Direction:
Rewrite the items below, swapping every "How do I perform" for "How can I carry out" and keeping everything else the same. Leave the pictures out.

Stored records:
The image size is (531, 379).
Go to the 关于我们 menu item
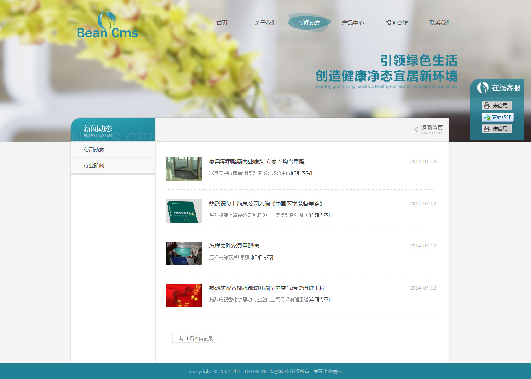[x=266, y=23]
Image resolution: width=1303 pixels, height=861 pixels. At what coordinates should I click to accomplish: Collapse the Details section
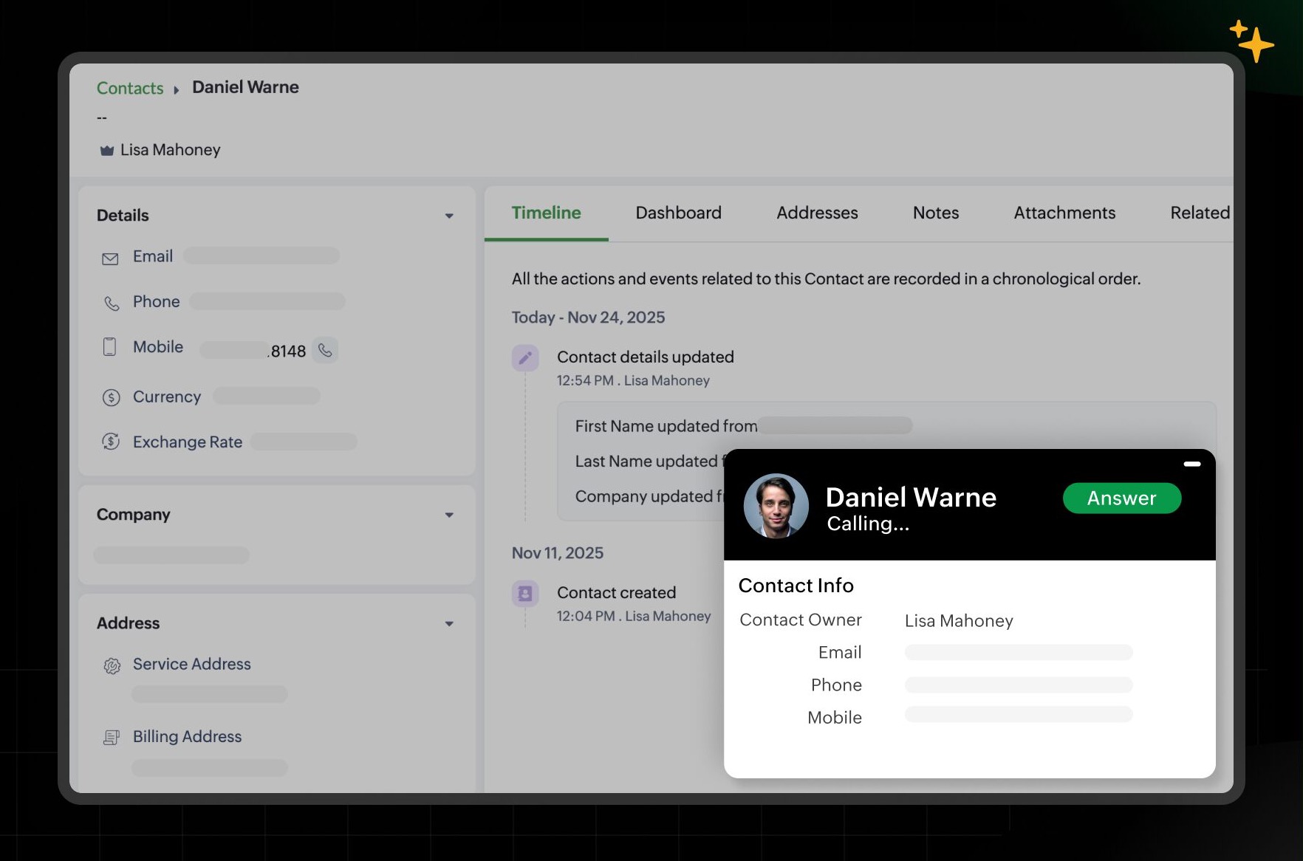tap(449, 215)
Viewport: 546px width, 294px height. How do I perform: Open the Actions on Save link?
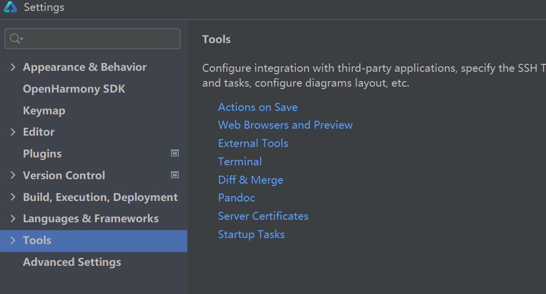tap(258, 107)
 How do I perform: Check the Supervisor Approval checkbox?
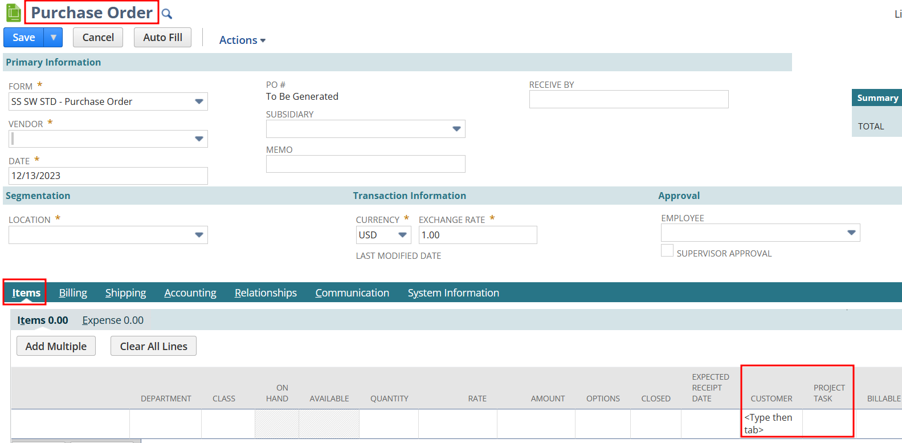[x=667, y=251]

Solution below:
The image size is (531, 379).
Go to the 关于我们 menu item
[x=266, y=23]
Image resolution: width=1303 pixels, height=861 pixels. At what coordinates should I click to accomplish: Collapse the Details section
tap(449, 215)
Viewport: 546px width, 294px height. How can I carry out: Open the Actions on Save link?
tap(258, 107)
 How can I carry out: Check the Supervisor Approval checkbox?
[x=667, y=251]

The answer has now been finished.